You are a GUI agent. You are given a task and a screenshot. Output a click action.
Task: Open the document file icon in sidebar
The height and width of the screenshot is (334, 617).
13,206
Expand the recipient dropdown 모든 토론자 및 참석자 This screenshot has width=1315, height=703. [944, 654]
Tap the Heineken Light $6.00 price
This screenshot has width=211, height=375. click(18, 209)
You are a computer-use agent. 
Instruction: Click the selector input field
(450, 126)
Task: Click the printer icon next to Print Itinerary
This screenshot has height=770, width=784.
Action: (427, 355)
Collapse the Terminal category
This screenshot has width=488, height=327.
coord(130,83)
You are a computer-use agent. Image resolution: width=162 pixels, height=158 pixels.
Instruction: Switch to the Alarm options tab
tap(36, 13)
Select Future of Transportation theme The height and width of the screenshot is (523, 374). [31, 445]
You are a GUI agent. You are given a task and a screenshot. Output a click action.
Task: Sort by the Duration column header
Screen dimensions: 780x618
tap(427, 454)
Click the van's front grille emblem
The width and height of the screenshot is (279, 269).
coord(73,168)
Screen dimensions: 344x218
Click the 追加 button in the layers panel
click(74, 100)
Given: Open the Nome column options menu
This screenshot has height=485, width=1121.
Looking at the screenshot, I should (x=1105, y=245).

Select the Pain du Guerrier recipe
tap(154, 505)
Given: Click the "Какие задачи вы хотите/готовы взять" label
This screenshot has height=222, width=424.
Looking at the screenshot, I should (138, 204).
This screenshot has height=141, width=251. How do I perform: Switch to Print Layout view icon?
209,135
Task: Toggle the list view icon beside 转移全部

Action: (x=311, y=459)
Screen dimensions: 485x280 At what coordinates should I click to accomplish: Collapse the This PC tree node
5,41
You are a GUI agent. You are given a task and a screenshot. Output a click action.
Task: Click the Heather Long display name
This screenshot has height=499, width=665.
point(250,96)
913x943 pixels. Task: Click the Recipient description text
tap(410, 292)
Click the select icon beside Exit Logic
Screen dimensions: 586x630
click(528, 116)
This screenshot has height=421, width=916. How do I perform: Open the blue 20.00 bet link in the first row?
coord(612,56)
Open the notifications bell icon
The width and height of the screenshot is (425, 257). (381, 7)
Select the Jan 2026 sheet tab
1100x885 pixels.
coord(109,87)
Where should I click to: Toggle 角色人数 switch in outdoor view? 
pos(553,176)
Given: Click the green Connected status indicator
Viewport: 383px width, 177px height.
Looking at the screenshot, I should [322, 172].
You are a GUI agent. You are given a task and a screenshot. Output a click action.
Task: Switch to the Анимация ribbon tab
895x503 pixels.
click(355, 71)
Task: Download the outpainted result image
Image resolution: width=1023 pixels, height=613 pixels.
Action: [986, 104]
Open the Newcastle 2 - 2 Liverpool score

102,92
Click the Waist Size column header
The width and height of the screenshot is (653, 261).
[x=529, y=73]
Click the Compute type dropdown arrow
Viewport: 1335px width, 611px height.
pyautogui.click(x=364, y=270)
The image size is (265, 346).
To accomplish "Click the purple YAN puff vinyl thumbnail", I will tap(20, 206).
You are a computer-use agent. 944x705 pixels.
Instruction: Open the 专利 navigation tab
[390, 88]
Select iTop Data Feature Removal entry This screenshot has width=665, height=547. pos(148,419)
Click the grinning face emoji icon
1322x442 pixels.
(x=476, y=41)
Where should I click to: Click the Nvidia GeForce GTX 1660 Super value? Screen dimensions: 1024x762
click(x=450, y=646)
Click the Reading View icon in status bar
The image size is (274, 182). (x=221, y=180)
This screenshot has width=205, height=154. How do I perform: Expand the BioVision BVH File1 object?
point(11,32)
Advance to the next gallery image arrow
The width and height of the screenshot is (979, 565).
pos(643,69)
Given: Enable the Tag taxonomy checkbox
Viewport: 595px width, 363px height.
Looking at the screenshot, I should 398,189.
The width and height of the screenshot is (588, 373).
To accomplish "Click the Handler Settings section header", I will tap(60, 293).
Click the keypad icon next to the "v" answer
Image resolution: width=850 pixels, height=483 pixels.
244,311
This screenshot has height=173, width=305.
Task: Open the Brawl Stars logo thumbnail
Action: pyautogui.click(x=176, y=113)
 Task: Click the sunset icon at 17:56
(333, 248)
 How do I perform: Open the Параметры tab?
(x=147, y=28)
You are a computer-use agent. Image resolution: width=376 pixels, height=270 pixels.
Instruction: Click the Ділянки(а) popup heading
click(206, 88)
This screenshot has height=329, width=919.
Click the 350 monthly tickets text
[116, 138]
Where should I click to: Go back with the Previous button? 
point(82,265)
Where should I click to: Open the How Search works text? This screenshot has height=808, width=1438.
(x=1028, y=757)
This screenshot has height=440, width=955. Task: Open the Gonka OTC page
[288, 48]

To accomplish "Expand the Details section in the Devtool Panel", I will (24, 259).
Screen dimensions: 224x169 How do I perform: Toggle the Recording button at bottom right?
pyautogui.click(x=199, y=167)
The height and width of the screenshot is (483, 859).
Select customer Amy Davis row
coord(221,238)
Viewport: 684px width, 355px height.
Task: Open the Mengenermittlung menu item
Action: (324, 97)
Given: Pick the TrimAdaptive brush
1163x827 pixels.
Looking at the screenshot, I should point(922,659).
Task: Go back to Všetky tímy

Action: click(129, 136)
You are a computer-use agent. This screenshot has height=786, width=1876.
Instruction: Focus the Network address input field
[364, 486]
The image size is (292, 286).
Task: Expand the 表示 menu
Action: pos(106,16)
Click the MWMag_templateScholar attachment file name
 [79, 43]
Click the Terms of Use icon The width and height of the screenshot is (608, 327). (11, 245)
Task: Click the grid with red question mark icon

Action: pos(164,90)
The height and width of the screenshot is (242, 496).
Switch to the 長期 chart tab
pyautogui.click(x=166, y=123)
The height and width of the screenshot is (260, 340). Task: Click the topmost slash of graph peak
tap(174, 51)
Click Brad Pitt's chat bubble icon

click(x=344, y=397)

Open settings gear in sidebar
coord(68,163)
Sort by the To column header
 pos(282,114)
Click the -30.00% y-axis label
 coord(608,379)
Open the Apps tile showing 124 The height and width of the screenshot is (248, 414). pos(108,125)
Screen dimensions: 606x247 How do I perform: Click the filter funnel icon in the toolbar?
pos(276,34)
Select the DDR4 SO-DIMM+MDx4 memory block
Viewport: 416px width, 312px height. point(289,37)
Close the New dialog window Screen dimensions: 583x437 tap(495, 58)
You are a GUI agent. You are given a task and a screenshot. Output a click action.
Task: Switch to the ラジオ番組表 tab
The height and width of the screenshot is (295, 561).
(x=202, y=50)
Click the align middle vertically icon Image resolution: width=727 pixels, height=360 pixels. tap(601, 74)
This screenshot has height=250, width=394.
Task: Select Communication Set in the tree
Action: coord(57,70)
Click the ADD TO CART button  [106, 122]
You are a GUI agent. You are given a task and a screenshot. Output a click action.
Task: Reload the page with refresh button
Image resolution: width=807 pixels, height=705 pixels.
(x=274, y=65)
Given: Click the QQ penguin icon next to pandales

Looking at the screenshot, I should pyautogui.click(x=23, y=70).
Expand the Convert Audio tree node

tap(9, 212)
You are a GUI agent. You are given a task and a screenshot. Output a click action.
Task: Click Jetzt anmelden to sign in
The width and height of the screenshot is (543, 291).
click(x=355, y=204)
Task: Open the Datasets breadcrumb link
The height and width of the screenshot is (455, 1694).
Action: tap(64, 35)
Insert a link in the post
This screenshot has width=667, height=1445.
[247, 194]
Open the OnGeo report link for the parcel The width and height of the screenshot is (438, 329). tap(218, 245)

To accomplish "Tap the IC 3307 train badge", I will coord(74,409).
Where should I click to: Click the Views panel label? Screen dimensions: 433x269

▬▬▬▬▬▬▬▬▬▬

→ **YOUR ASSIGNMENT**:
Return each record exactly as given.

→ **EXPECTED ANSWER**:
You are a GUI agent. You are given a task and a screenshot. Output a click action.
Task: Open the document file icon in sidebar
The height and width of the screenshot is (334, 617).
13,206
Expand the recipient dropdown 모든 토론자 및 참석자 This screenshot has width=1315, height=703. [944, 654]
Tap the Heineken Light $6.00 price
This screenshot has width=211, height=375. click(18, 209)
You are a computer-use agent. 
Instruction: Click the selector input field
(450, 126)
Task: Click the printer icon next to Print Itinerary
This screenshot has height=770, width=784.
Action: (427, 355)
Collapse the Terminal category
This screenshot has width=488, height=327.
coord(130,83)
You are a computer-use agent. Image resolution: width=162 pixels, height=158 pixels.
Instruction: Switch to the Alarm options tab
tap(36, 13)
Select Future of Transportation theme The height and width of the screenshot is (523, 374). [31, 445]
You are a GUI agent. You are given a task and a screenshot. Output a click action.
Task: Sort by the Duration column header
Screen dimensions: 780x618
tap(427, 454)
Click the van's front grille emblem
The width and height of the screenshot is (279, 269).
coord(73,168)
Screen dimensions: 344x218
Click the 追加 button in the layers panel
click(74, 100)
Given: Open the Nome column options menu
This screenshot has height=485, width=1121.
Looking at the screenshot, I should (x=1105, y=245).

Select the Pain du Guerrier recipe
tap(154, 505)
Given: Click the "Какие задачи вы хотите/готовы взять" label
This screenshot has height=222, width=424.
Looking at the screenshot, I should (138, 204).
This screenshot has height=141, width=251. How do I perform: Switch to Print Layout view icon?
209,135
Task: Toggle the list view icon beside 转移全部

Action: (x=311, y=459)
Screen dimensions: 485x280 At what coordinates should I click to accomplish: Collapse the This PC tree node
5,41
You are a GUI agent. You are given a task and a screenshot. Output a click action.
Task: Click the Heather Long display name
This screenshot has height=499, width=665.
point(250,96)
913x943 pixels. Task: Click the Recipient description text
tap(410, 292)
Click the select icon beside Exit Logic
Screen dimensions: 586x630
click(528, 116)
This screenshot has height=421, width=916. How do I perform: Open the blue 20.00 bet link in the first row?
coord(612,56)
Open the notifications bell icon
The width and height of the screenshot is (425, 257). (381, 7)
Select the Jan 2026 sheet tab
1100x885 pixels.
coord(109,87)
Where should I click to: Toggle 角色人数 switch in outdoor view? 
pos(553,176)
Given: Click the green Connected status indicator
Viewport: 383px width, 177px height.
Looking at the screenshot, I should [322, 172].
You are a GUI agent. You are given a task and a screenshot. Output a click action.
Task: Switch to the Анимация ribbon tab
895x503 pixels.
click(355, 71)
Task: Download the outpainted result image
Image resolution: width=1023 pixels, height=613 pixels.
Action: [986, 104]
Open the Newcastle 2 - 2 Liverpool score

102,92
Click the Waist Size column header
The width and height of the screenshot is (653, 261).
[x=529, y=73]
Click the Compute type dropdown arrow
Viewport: 1335px width, 611px height.
pyautogui.click(x=364, y=270)
The image size is (265, 346).
To accomplish "Click the purple YAN puff vinyl thumbnail", I will tap(20, 206).
You are a computer-use agent. 944x705 pixels.
Instruction: Open the 专利 navigation tab
[390, 88]
Select iTop Data Feature Removal entry This screenshot has width=665, height=547. pos(148,419)
Click the grinning face emoji icon
1322x442 pixels.
(x=476, y=41)
Where should I click to: Click the Nvidia GeForce GTX 1660 Super value? Screen dimensions: 1024x762
click(x=450, y=646)
Click the Reading View icon in status bar
The image size is (274, 182). (x=221, y=180)
This screenshot has width=205, height=154. How do I perform: Expand the BioVision BVH File1 object?
point(11,32)
Advance to the next gallery image arrow
The width and height of the screenshot is (979, 565).
pos(643,69)
Given: Enable the Tag taxonomy checkbox
Viewport: 595px width, 363px height.
Looking at the screenshot, I should 398,189.
The width and height of the screenshot is (588, 373).
To accomplish "Click the Handler Settings section header", I will tap(60, 293).
Click the keypad icon next to the "v" answer
Image resolution: width=850 pixels, height=483 pixels.
244,311
This screenshot has height=173, width=305.
Task: Open the Brawl Stars logo thumbnail
Action: pyautogui.click(x=176, y=113)
 Task: Click the sunset icon at 17:56
(333, 248)
 How do I perform: Open the Параметры tab?
(x=147, y=28)
You are a computer-use agent. Image resolution: width=376 pixels, height=270 pixels.
Instruction: Click the Ділянки(а) popup heading
click(206, 88)
This screenshot has height=329, width=919.
Click the 350 monthly tickets text
[116, 138]
Where should I click to: Go back with the Previous button? 
point(82,265)
Where should I click to: Open the How Search works text? This screenshot has height=808, width=1438.
(x=1028, y=757)
This screenshot has height=440, width=955. Task: Open the Gonka OTC page
[288, 48]

To accomplish "Expand the Details section in the Devtool Panel", I will (24, 259).
Screen dimensions: 224x169 How do I perform: Toggle the Recording button at bottom right?
pyautogui.click(x=199, y=167)
The height and width of the screenshot is (483, 859).
Select customer Amy Davis row
coord(221,238)
Viewport: 684px width, 355px height.
Task: Open the Mengenermittlung menu item
Action: (324, 97)
Given: Pick the TrimAdaptive brush
1163x827 pixels.
Looking at the screenshot, I should point(922,659).
Task: Go back to Všetky tímy

Action: click(129, 136)
You are a computer-use agent. This screenshot has height=786, width=1876.
Instruction: Focus the Network address input field
[364, 486]
The image size is (292, 286).
Task: Expand the 表示 menu
Action: pos(106,16)
Click the MWMag_templateScholar attachment file name
 [79, 43]
Click the Terms of Use icon The width and height of the screenshot is (608, 327). (11, 245)
Task: Click the grid with red question mark icon

Action: pos(164,90)
The height and width of the screenshot is (242, 496).
Switch to the 長期 chart tab
pyautogui.click(x=166, y=123)
The height and width of the screenshot is (260, 340). Task: Click the topmost slash of graph peak
tap(174, 51)
Click Brad Pitt's chat bubble icon

click(x=344, y=397)

Open settings gear in sidebar
coord(68,163)
Sort by the To column header
 pos(282,114)
Click the -30.00% y-axis label
 coord(608,379)
Open the Apps tile showing 124 The height and width of the screenshot is (248, 414). pos(108,125)
Screen dimensions: 606x247 How do I perform: Click the filter funnel icon in the toolbar?
pos(276,34)
Select the DDR4 SO-DIMM+MDx4 memory block
Viewport: 416px width, 312px height. point(289,37)
Close the New dialog window Screen dimensions: 583x437 tap(495, 58)
You are a GUI agent. You are given a task and a screenshot. Output a click action.
Task: Switch to the ラジオ番組表 tab
The height and width of the screenshot is (295, 561).
(x=202, y=50)
Click the align middle vertically icon Image resolution: width=727 pixels, height=360 pixels. tap(601, 74)
This screenshot has height=250, width=394.
Task: Select Communication Set in the tree
Action: coord(57,70)
Click the ADD TO CART button  [106, 122]
You are a GUI agent. You are given a task and a screenshot. Output a click action.
Task: Reload the page with refresh button
Image resolution: width=807 pixels, height=705 pixels.
(x=274, y=65)
Given: Click the QQ penguin icon next to pandales

Looking at the screenshot, I should pyautogui.click(x=23, y=70).
Expand the Convert Audio tree node

tap(9, 212)
You are a GUI agent. You are given a task and a screenshot. Output a click action.
Task: Click Jetzt anmelden to sign in
The width and height of the screenshot is (543, 291).
click(x=355, y=204)
Task: Open the Datasets breadcrumb link
The height and width of the screenshot is (455, 1694).
Action: tap(64, 35)
Insert a link in the post
This screenshot has width=667, height=1445.
[247, 194]
Open the OnGeo report link for the parcel The width and height of the screenshot is (438, 329). tap(218, 245)

To accomplish "Tap the IC 3307 train badge", I will coord(74,409).
Where should I click to: Click the Views panel label? Screen dimensions: 433x269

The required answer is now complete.